I need her back—because without her my life is...
Unthinkable.
That was what these frantic days of trying to find her had shown him...shown him with all the tenderness of a fist slamming into his solar plexus. Over and over again.
‘Peace?’
There was incredulity in her voice. She was staring at him. Now she was making eye contact—and he could almost wish she was not.
‘Peace?’ she said again. ‘You did what you did to me and you think we can make peace over it?’
‘I have to try, Kassia—’ he began.
But she cut across him. ‘Try what? Try to tell me that you didn’t use me to get at my father? Try to tell me that everything that happened between us wasn’t a lie from the very first? Are you going to try and deny that? You lined me up from start to finish! Knowing exactly what you were doing!’
He tried to interrupt but she would not let him. Vehemence was in her face, in her voice.
‘You turned up at the excavation deliberately—are you doing to claim you didn’t? And you got me to come to dinner on your yacht deliberately—are you going to deny that too? As for Oxford...’ A choke broke from her. ‘I thought it was a coincidence! Bumping into you like that. But it wasn’t, was it? Was it? ’
He drew a breath, his face as tight as if it were made of wire. ‘No. But—’
She wouldn’t let him speak.
‘And after that it was easy, wasn’t it? So damn easy. Spending time with me...coming up with one reason after another to do so. Reeling me in until you had me exactly where you needed me to be.’ Her face contorted. ‘In your bed.’
The bitterness in her voice was acid on his skin. Her eyes like knives plunging into his flesh.
‘And then you could do what you’d intended to do right from the very start—make me a weapon to use against my father.’ Her voice twisted. ‘For money. For profit.’
Her eyes were on him still, but now there was a bleakness in them that struck him like a blow. And she struck him another blow with her next words, cutting him to the very quick.
‘You once told me that there was a difference between using opportunities that presented themselves and using people to achieve them.’ Her voice was hollow. ‘But that wasn’t a difference you took any notice of. I was an opportunity presenting itself to you and you took full advantage. You lied to me...made a fool of me...used me.’

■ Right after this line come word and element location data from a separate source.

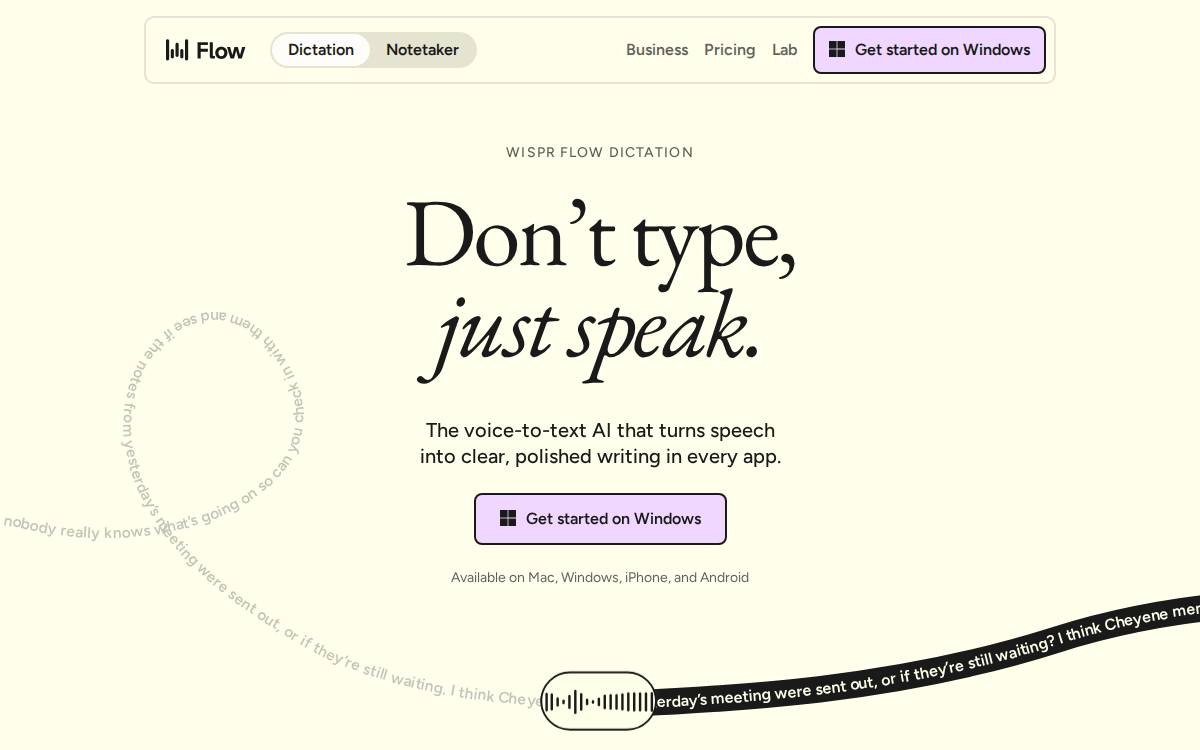Go to the Pricing page

(730, 50)
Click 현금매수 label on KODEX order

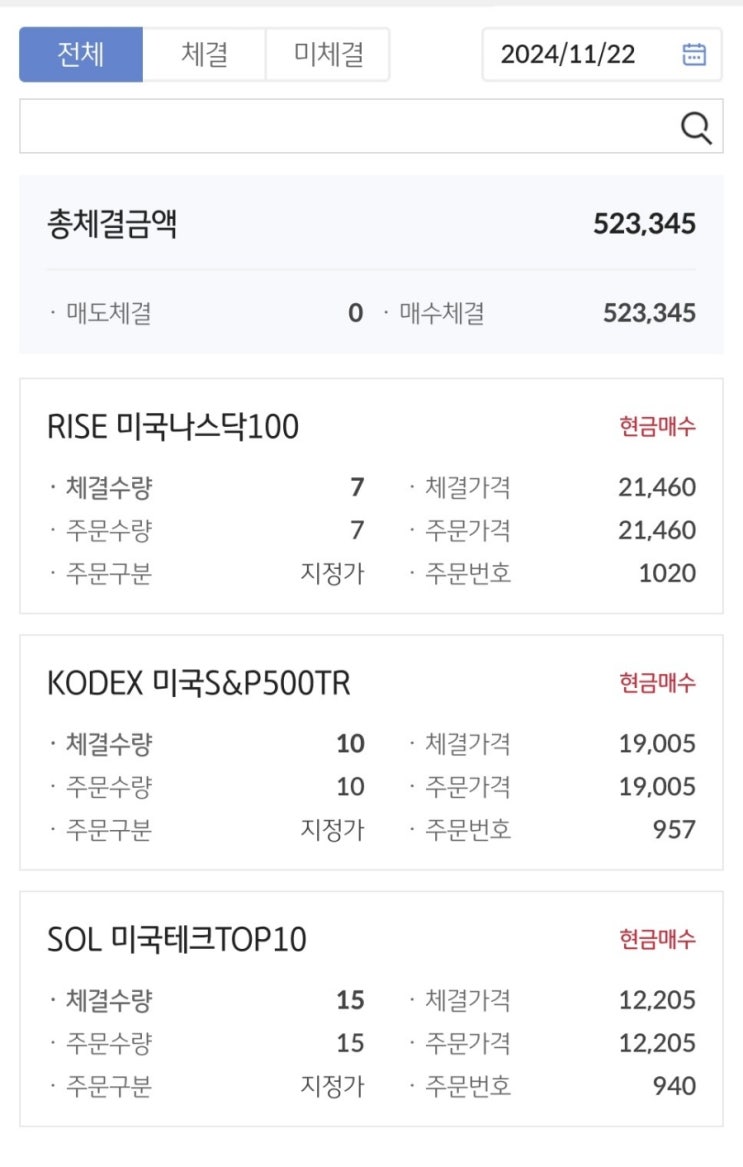pyautogui.click(x=657, y=683)
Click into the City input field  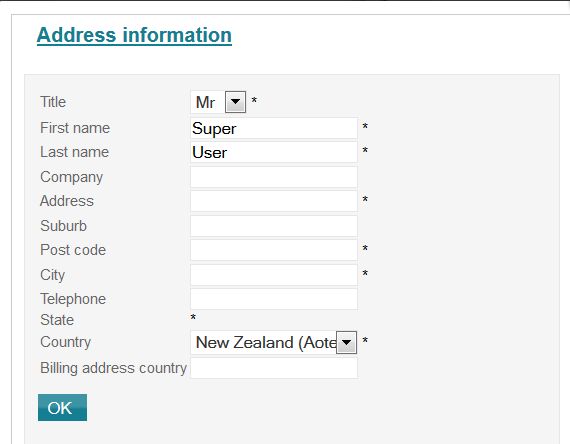click(x=274, y=275)
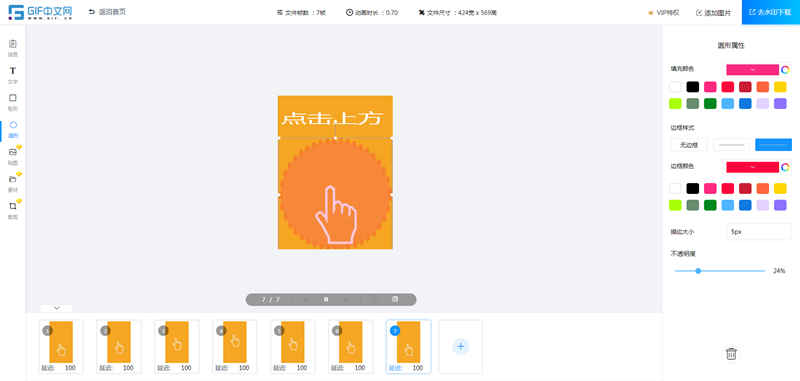Collapse the frame timeline with chevron
The height and width of the screenshot is (381, 800).
pyautogui.click(x=57, y=308)
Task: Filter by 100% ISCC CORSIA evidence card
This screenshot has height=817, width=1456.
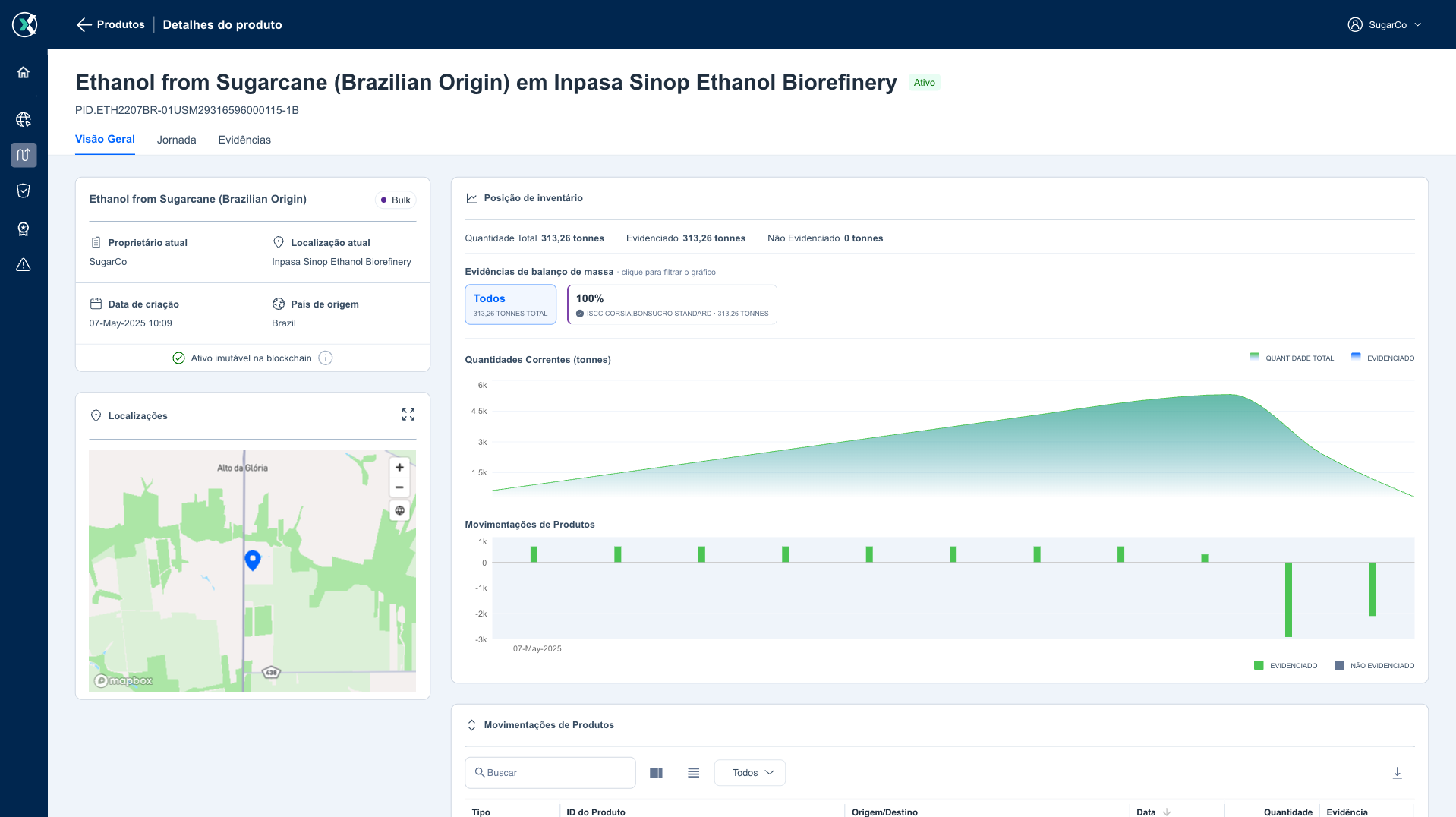Action: (673, 304)
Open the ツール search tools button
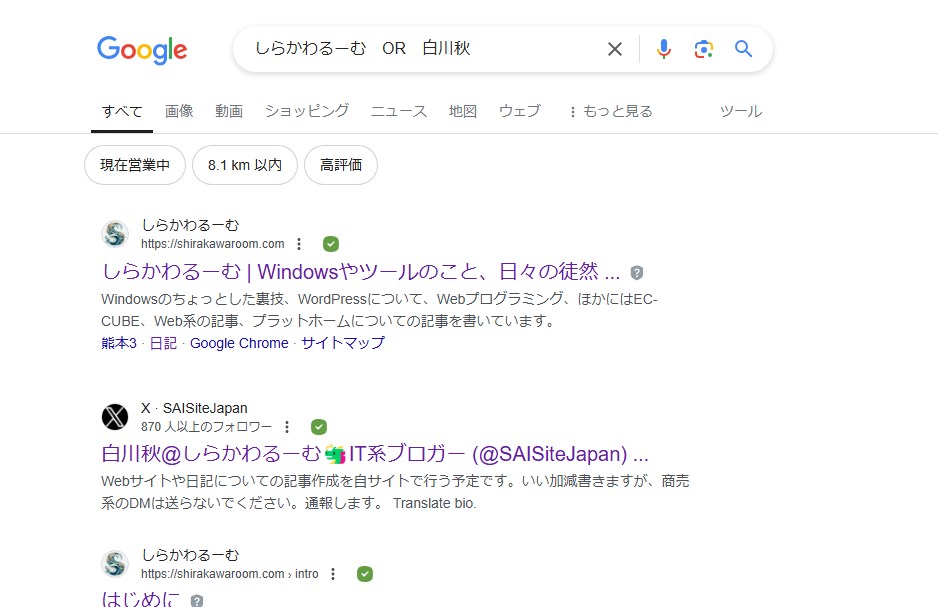This screenshot has height=607, width=938. pos(741,111)
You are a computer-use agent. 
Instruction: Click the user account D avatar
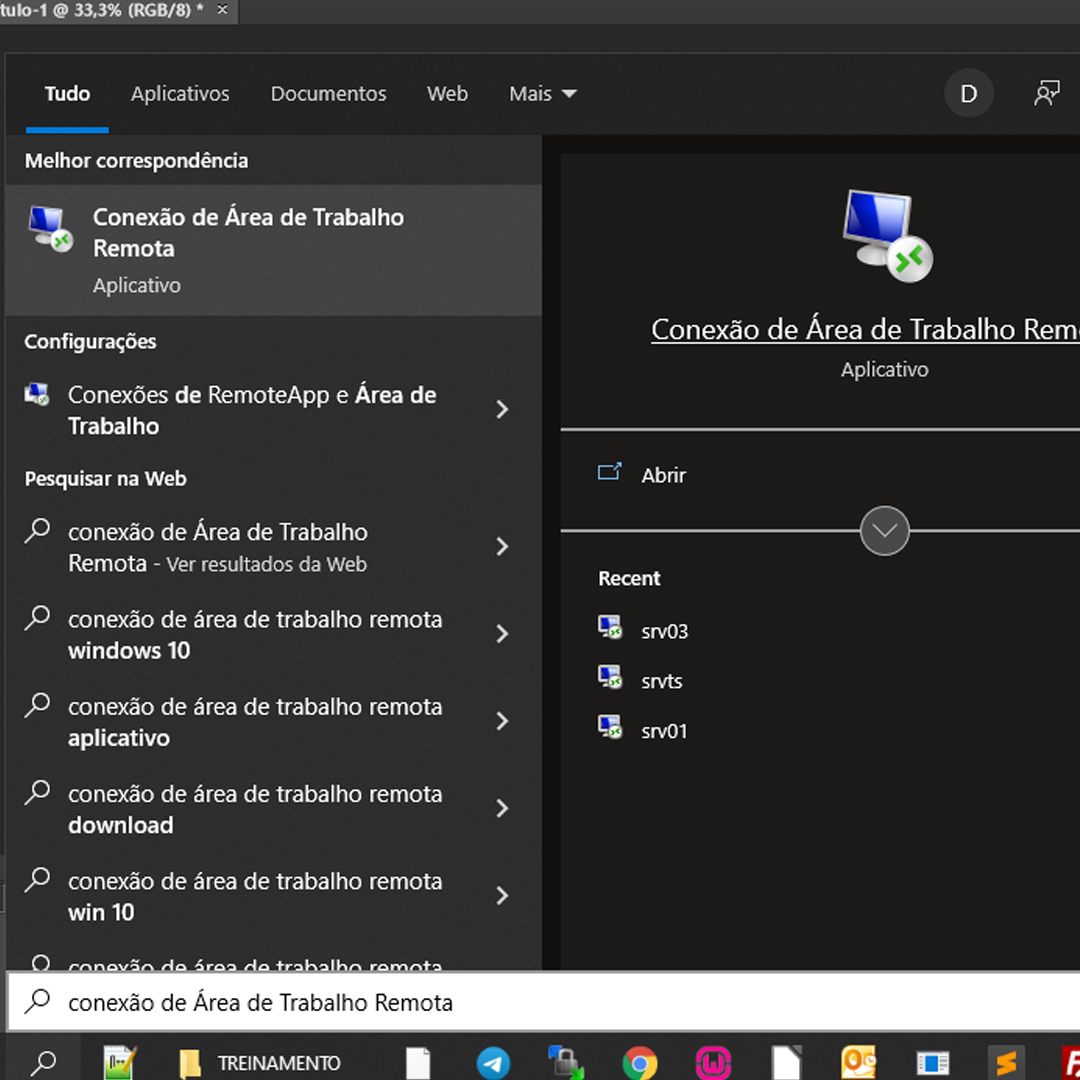pyautogui.click(x=968, y=94)
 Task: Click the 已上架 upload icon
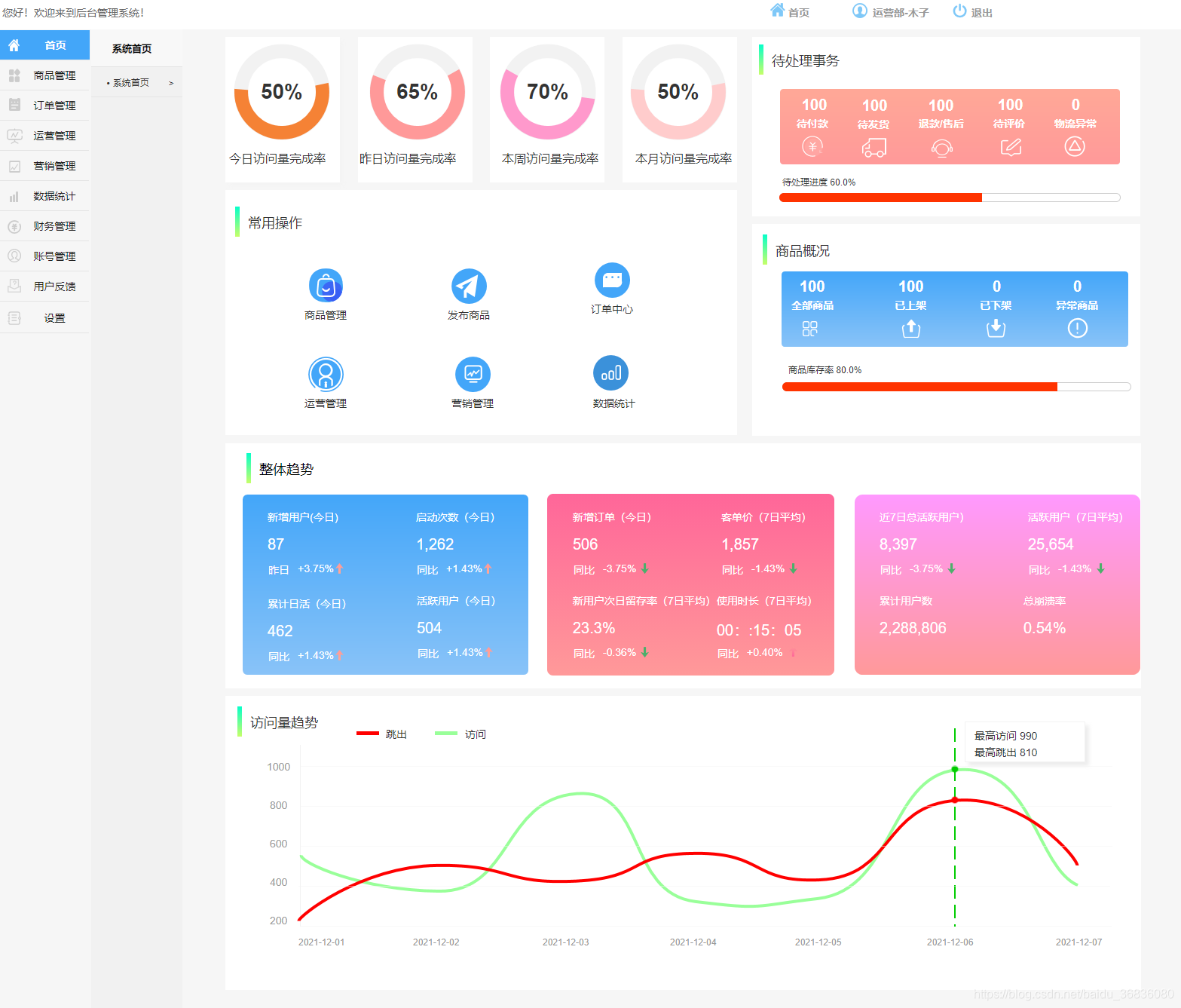pos(910,328)
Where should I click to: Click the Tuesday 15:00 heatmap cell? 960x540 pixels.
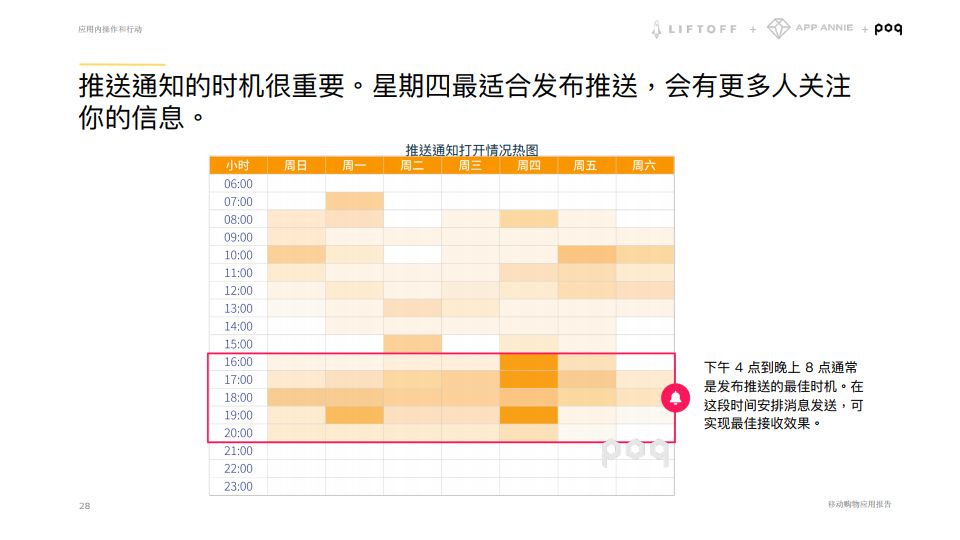point(412,344)
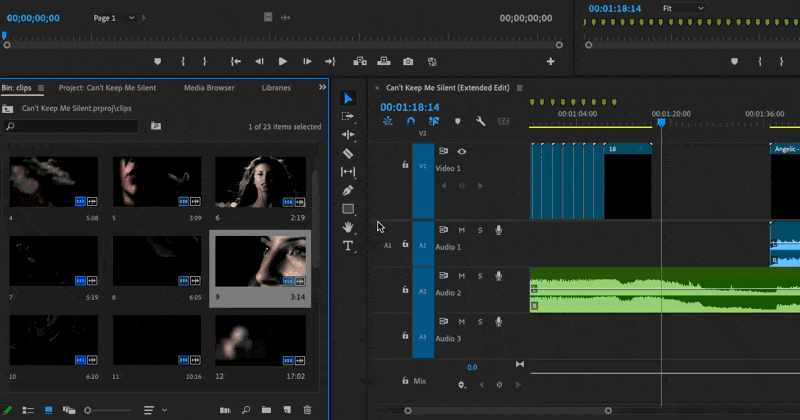Select the Pen tool

tap(348, 190)
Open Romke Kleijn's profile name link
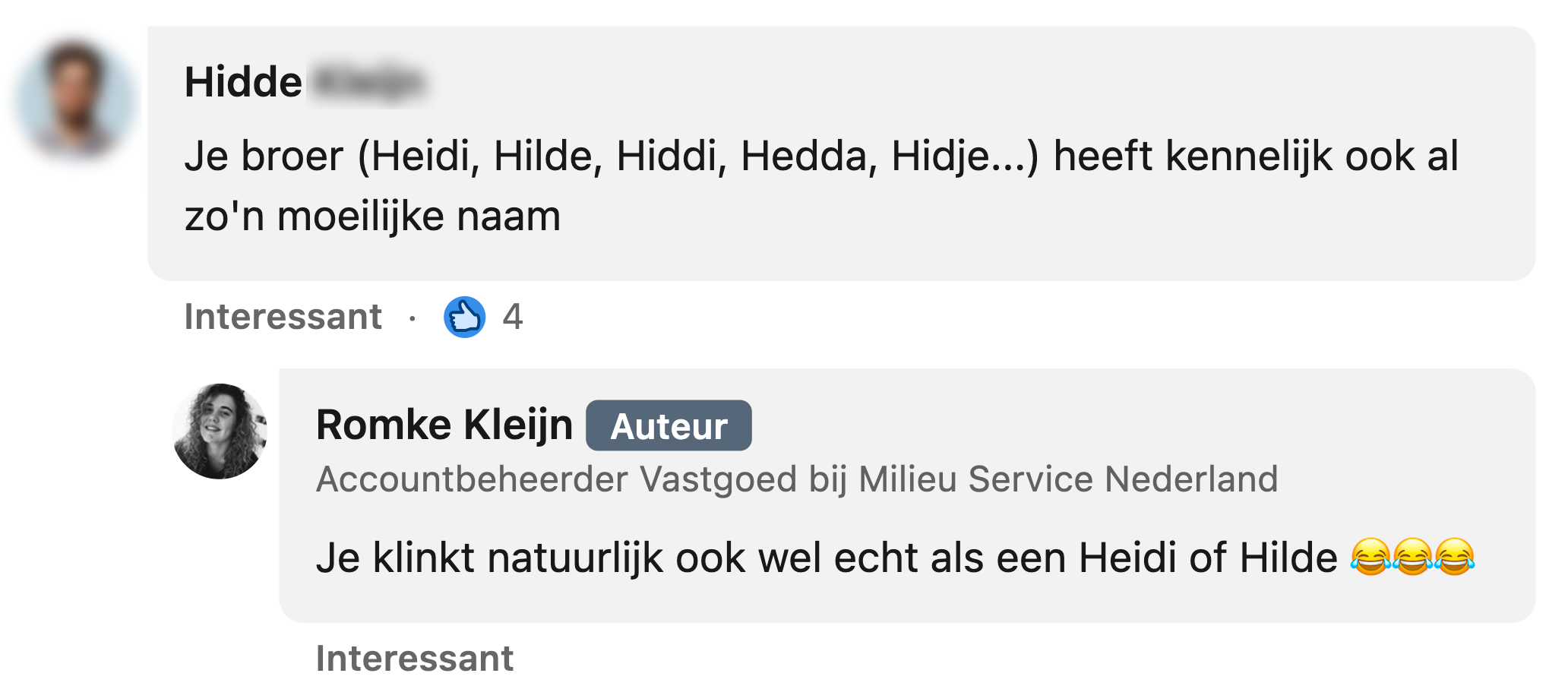This screenshot has height=689, width=1568. pyautogui.click(x=444, y=425)
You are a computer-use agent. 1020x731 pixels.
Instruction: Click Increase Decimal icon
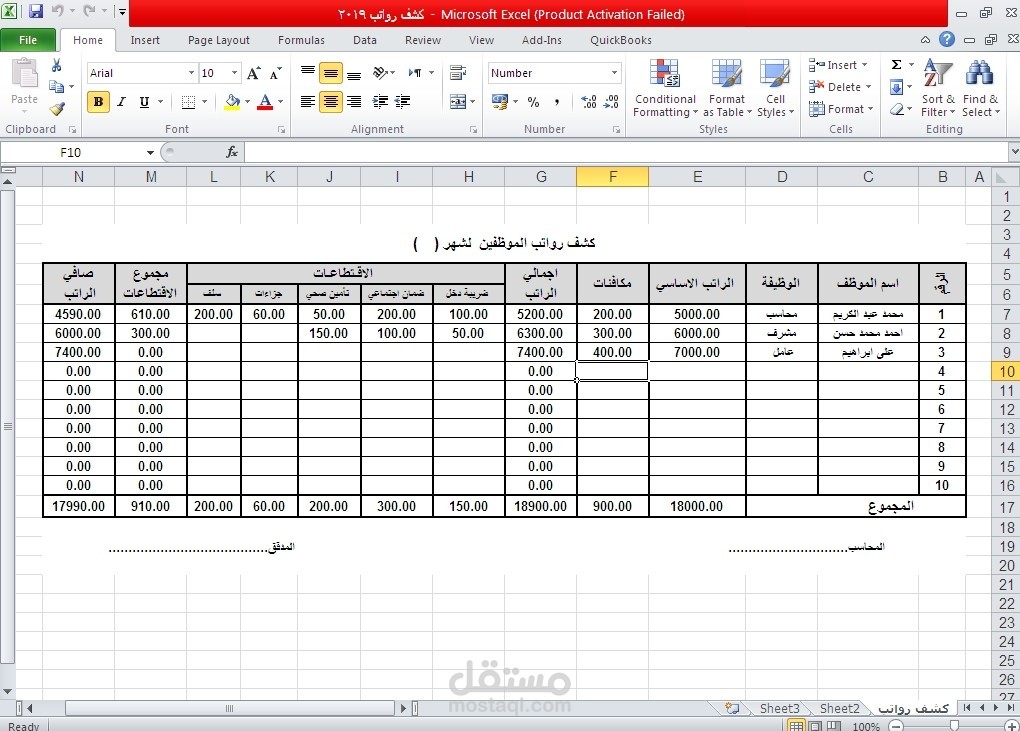[x=588, y=102]
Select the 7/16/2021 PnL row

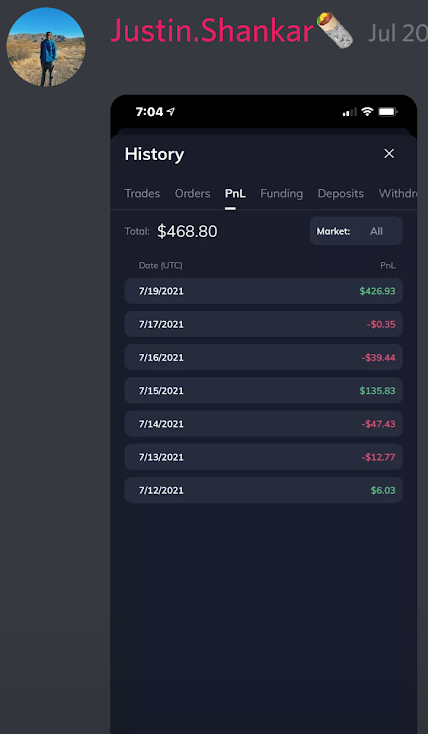264,357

She pushed her chair back, got to her feet. She looked down at him. Spoke again. But now her voice was hard. As hard as her expression. As hard as the look in her eyes.
‘I thought you were different from my father, not cut from the same vile cloth.’ She drew a breath, and he heard it rasp in her throat. ‘How wrong I was.’
She turned away and walked back to the yacht, coffee untouched. There was something about the way she was walking, about the way her shoulders were hunching, her head dropping. He launched to his feet—then realised he had to pay for the undrunk coffee. He snatched out his wallet and dropped a note on the table, then strode after her rapidly.
He had to catch up with her.
Had to tell her what he had flown to Spain to tell her—what he would cross the world to tell her.
If she would let him...
She gained the gangplank and ran up it, head still bowed.
Someone stepped into his path. Not her mother, but her stepfather.
‘Stay away from her, Mr Kallinikos. You’ve done quite enough damage. Leave our family alone.’
He spoke calmly, but with the authority of his years, of his place as Kassia’s guardian right now. Keeping her safe from men who made use of her...
Damos looked past him. A taxi was pulling up on the quayside. Kassia and her mother were walking down the gangplank. Kassia’s mother had her arm protectively around her daughter, despite the disparity in their heights. Kassia’s head was turned away from him. A steward was following them with their suitcases.
Kassia’s stepfather had gone to open the door of the taxi, ushering in his wife and stepdaughter. The steward put the suitcases in the boot, and Kassia’s stepfather got into the front passenger seat.
The taxi moved off. Damos watched it go.
Then the taxi turned out of the marina into the traffic. Lost to sight.
Like Kassia—lost.
Damos went on staring. Though his eyes were blind.